Observation data (Epoch J2000)
- Constellation: Phoenix
- Right ascension: 23^{h} 49^{m} 48^{s}
- Declination: −56° 37′ 40″
- Number of galaxies: 30
- Redshift: 4.3
- Distance: 12 billion light years (light travel distance)

= SPT2349-56 =

Galaxy protocluster in the constellation Phoenix

SPT2349-56 is the brightest galaxy protocluster candidate discovered by the South Pole Telescope survey. It appears as (when observed as it was 12 billion years ago) essentially hot plasma gas and new galaxies forming into a cluster. It was discovered by astronomers at the Atacama Large Millimeter Array in northern Chile. Astronomers have observed the intense formation of stars as well as super-massive black holes.

==Description==
===Structure===
This protocluster (a cluster yet to be completely bound by gravitation) appears to contain an intracluster medium of hot gas, and over 30 galaxies grouped together, into the relatively small space of only 500,000 light-years across. This is about the same size of the halo of dark matter and ancient stars that surrounds the Milky Way galaxy. Within the galaxies of SPT2349-56, stars are forming 5,000x faster than in the Milky Way.

===Temperature===
When measured indirectly using the Sunyaev–Zeldovich effect, the intracluster medium was found to be at least 5x hotter than expected. Compared to newer clusters, it is hotter and more energetic.

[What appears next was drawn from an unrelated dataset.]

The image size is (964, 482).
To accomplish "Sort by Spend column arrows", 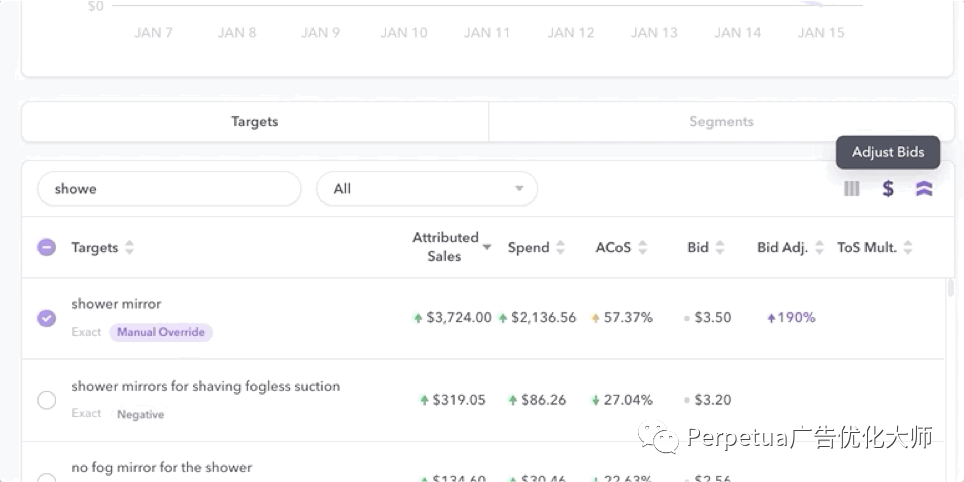I will (x=561, y=248).
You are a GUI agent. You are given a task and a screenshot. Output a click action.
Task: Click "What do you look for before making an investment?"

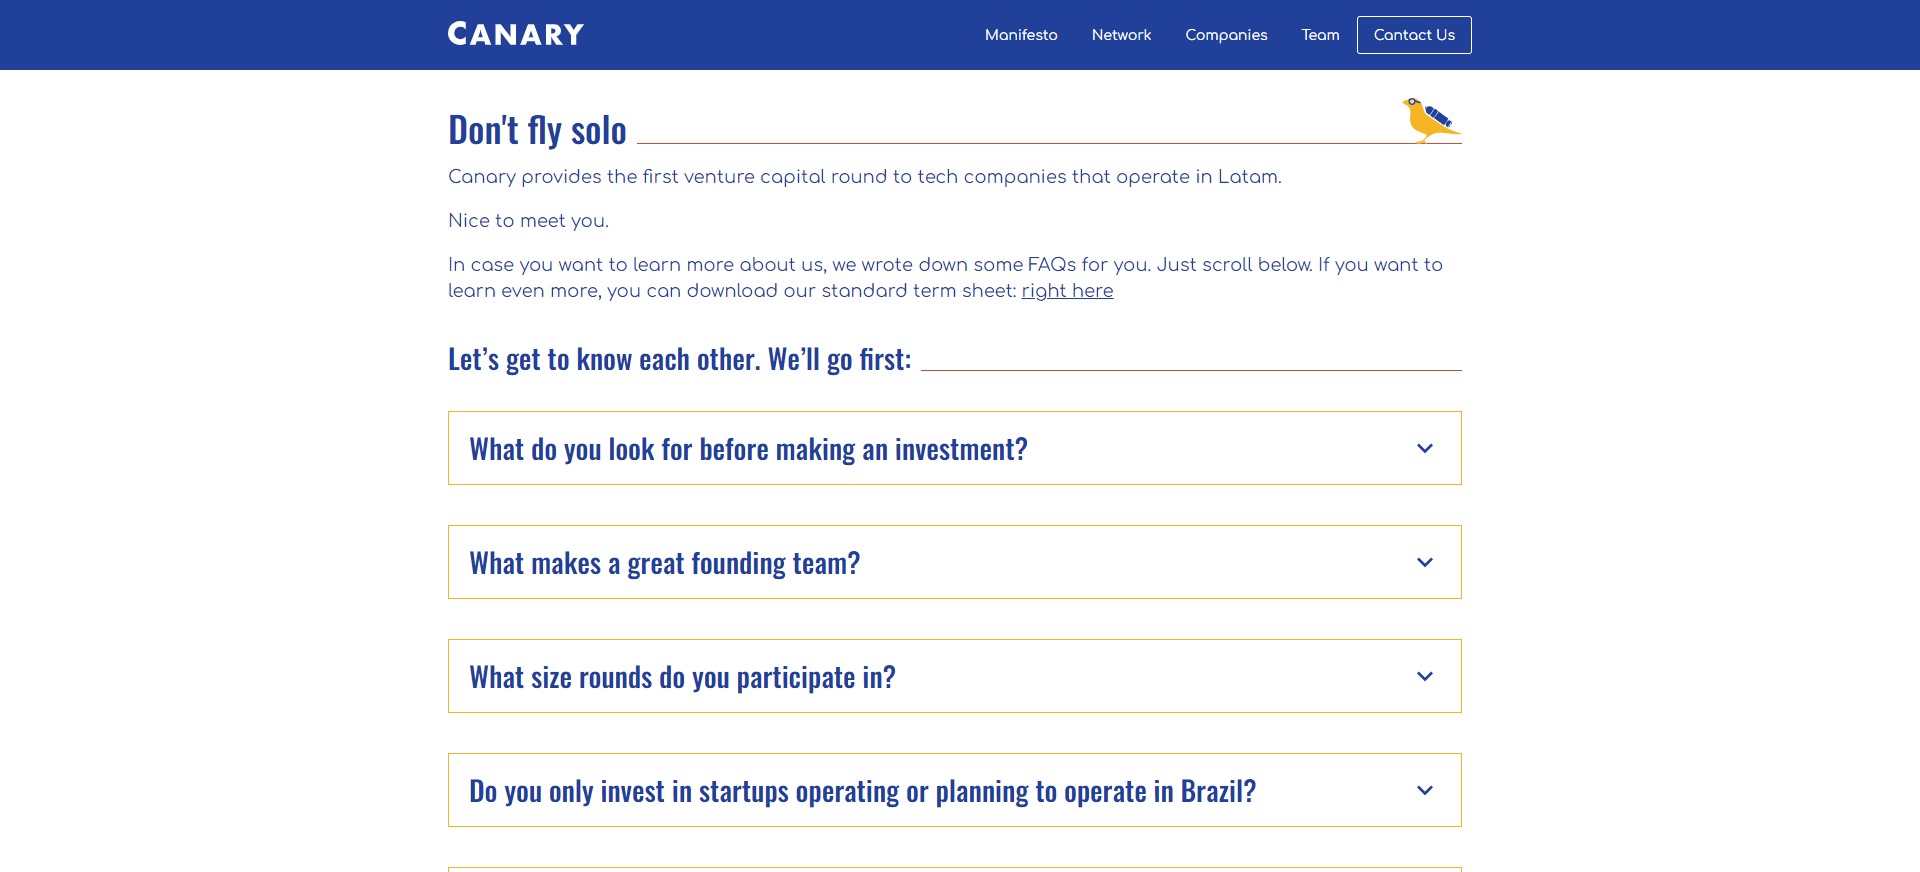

Models suggest that galaxy clusters form by the dynamical collapse of the galaxies, entering a gravitationally bound state that is stable. During this process, the intracluster medium becomes heated. As SPT2349-56 is a protocluster, it should not yet be as hot as it is. This suggests to astronomers that models of how galaxy clusters develop is not complete.